The Problem: Redundant Services and Unused Lines
Upon reviewing monthly telecom spend, the finance team noticed costs climbing consistently—despite no recent changes in team size or service plans. A cross-functional audit revealed:
- Over 30 inactive mobile lines still being billed
- VoIP users assigned premium licenses they didn’t need
- Contracts nearing auto-renewal with rate hikes
- Internet services with overlapping bandwidth at two sites
Without a telecom inventory or contract tracking system, these inefficiencies had gone unnoticed for months.
Step 1: Building a Telecom Inventory
The team began by using an Excel-based template to catalog every mobile line, VoIP user, and internet service. They pulled billing records from Verizon Business and AT&T Business, then cross-referenced usage with active employees.
This exercise alone uncovered $5,400/month in unnecessary mobile and VoIP charges.
Step 2: Renegotiating Vendor Contracts
The company reached out to their providers to renegotiate outdated contracts. With usage data in hand, they successfully:
- Lowered mobile plan rates by switching to pooled data
- Reduced VoIP licensing costs by downgrading unused premium features
- Secured a 12% discount on internet service by bundling locations under a single vendor.

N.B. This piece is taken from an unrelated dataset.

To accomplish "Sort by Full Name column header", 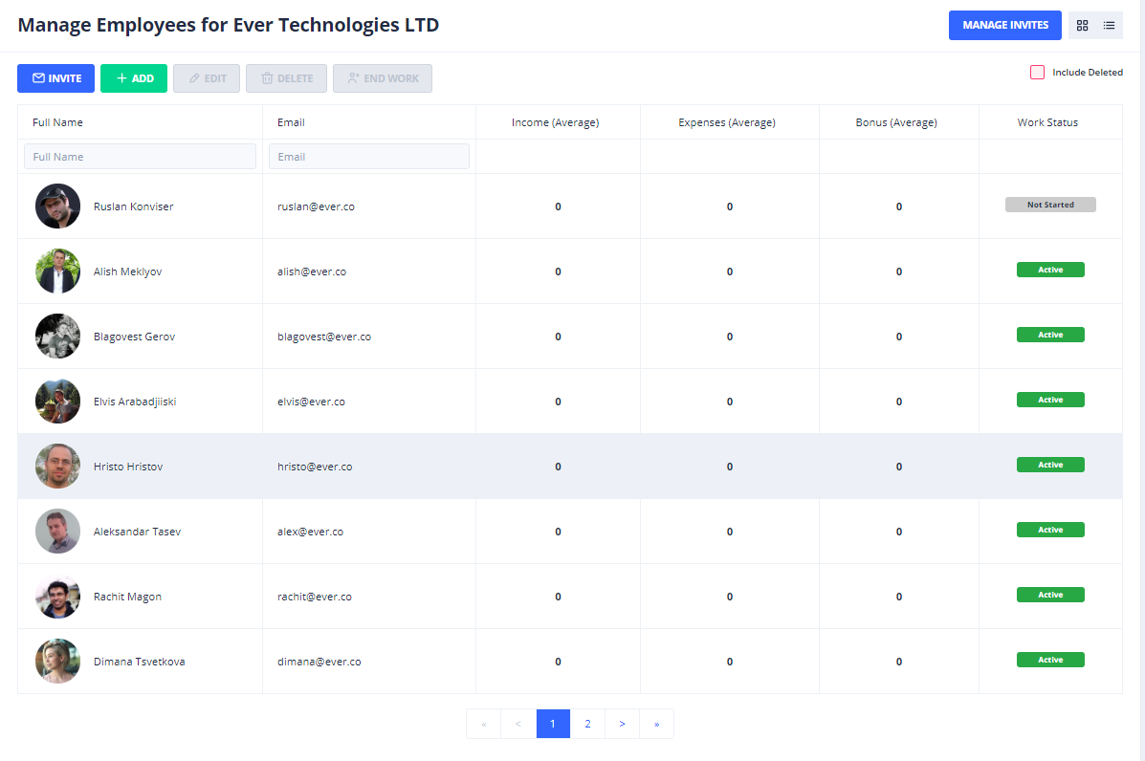I will tap(58, 122).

Step 3: Centralizing Billing and Cost Allocation
Telecom costs were centralized under the finance department and allocated monthly by department. This improved accountability and created a structure for proactive reviews.
They also set reminders for contract expiration dates to avoid auto-renewal surprises going forward.
Step 4: Earning Cashback on Recurring Payments
Beyond direct cost-cutting, the company introduced a new tactic: using cashback tools to save on recurring telecom payments. By purchasing digital gift cards, they were able to earn cashback with a Verizon gift card and get rewards with an AT&T gift card when paying their monthly bills.
They used Fluz to buy cards for the exact amount due, applying them immediately through their online business portals. Over six months, this strategy yielded an additional $1,200 in cashback—without changing vendors or plans.
The Results: 35% Cost Reduction in 6 Months
Through a combination of audits, renegotiations, inventory cleanup, and cashback optimization, the company cut telecom costs by 35%. These savings allowed them to reinvest in faster internet connections and upgrade cybersecurity tools for their VoIP systems.
Takeaways for Other Businesses
- Maintain a centralized inventory of telecom assets and users
- Review usage regularly to downgrade or cancel inactive lines
- Renegotiate contracts annually with usage data in hand
- Automate billing oversight to prevent long-term waste
- Use cashback platforms like Fluz to passively offset recurring expenses
Final Thoughts
This case study shows that telecom savings aren’t limited to one-off audits—they come from building habits, improving visibility, and using every available tool, including cashback. With the right structure in place, telecom becomes a controllable cost—not a growing burden.